Pour Françoise, c’est plutôt le lieu où elle souhaite mourir, "chez moi, entourée de mes proches idéalement."

Pas de débat ni de confrontation, mais plutôt des discussions pour permettre à chacun d’alimenter sa réflexion. "Actuellement, on est bien portants, mais on ne sait pas comment on réagirait en fin de vie", ajoute Laurence, "ce qui est intéressant, c’est que c’est un questionnement en évolution perpétuelle."

L’après-midi, l’atelier est orienté vers des questions plus concrètes, basées directement sur le vécu de chacun. "Nous allons parler de la gestion des symptômes, et des choses aussi plus simples comment la nutrition par exemple, est-ce normal si la personne ne mange plus, faut-il la forcer ou pas… Si la personne est trop faible, faut-il la laisser allonger ou lui permettre de s’asseoir ? Et notre dernier temps d’échange est autour de la mort en elle-même, sur le deuil et l’accompagnement de personnes en deuil", relate Elisabeth Balladur.

"Des fins de vies"

Eugénio est bénévole en soins palliatifs et il est venu avant tout pour obtenir des clés sur des points précis, les directives anticipées ou les retours à domicile. "Mais tout ce qu’on a évoqué résonne en moi, ça a beaucoup de sens.

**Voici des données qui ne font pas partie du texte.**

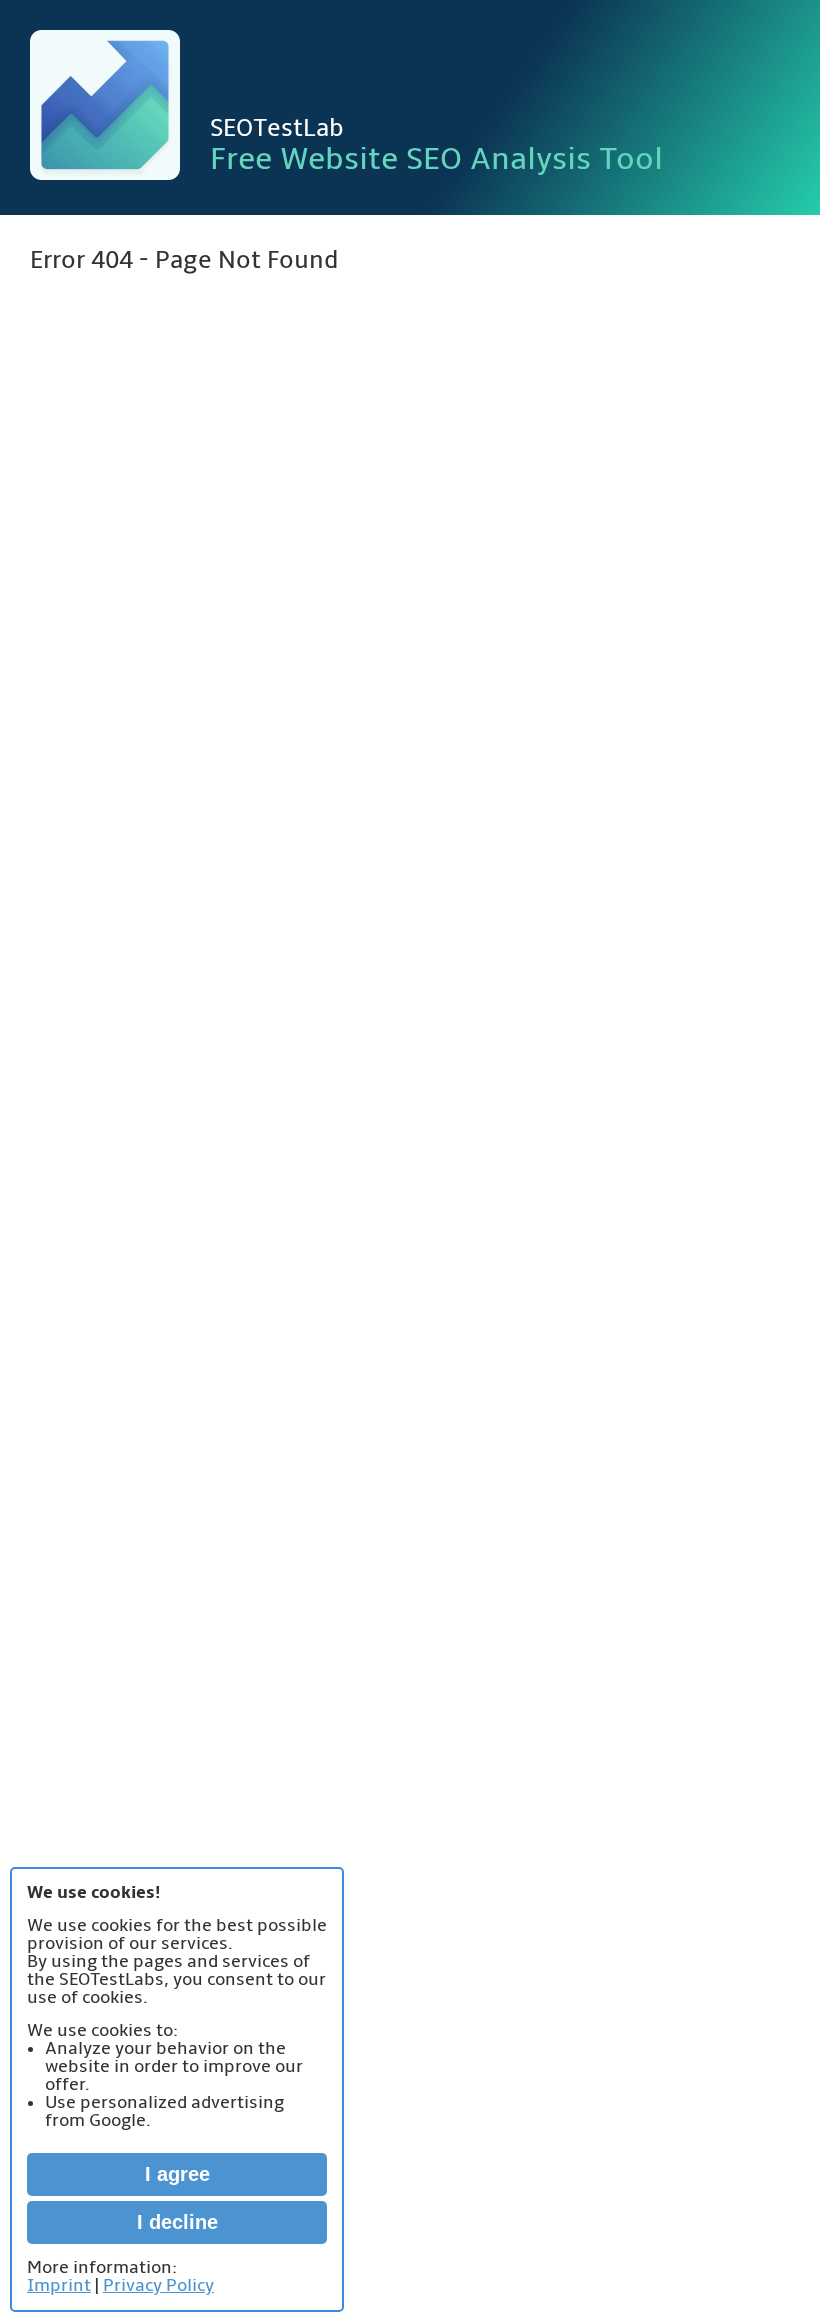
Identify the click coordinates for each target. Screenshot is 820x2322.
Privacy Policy (158, 2285)
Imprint (59, 2285)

On parle de sujets difficiles, comment la sédation profonde, mais c’est bien d’en parler collectivement."

Sa voisine, Isabelle, est aussi bénévole dans une association de malades et l’atelier est aussi un moyen pour elle de s’interroger sur ses émotions. "Approchant de la soixantaine je me dis que c’est une réflexion intéressante à avoir, sur le sens de la vie, sur ce que j’ai accompli. J’ai été confrontée au départ brutal de plusieurs personnes avec des cancers foudroyants, et j’ai besoin d’apprendre à réagir et à faire face, sur le plan émotionnel."

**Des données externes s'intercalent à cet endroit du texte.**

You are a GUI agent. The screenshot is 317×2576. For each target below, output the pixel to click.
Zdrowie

Au bout de six heures de formation, chaque participant repart mieux armé, plus confiant dans ses capacités à soutenir une personne en fin de vie. "Chacun a son propre parcours et nous ne délivrons pas une seule recette magique qui pourrait s’appliquer à tout le monde, il existe des fins de vie, pas une seule", concluent Isabelle et Elisabeth, les deux soignantes formatrices, "l’incertitude plane toujours et planera toujours sur la fin de vie, mais c'est déjà bien de pouvoir commencer à mettre des mots dessus."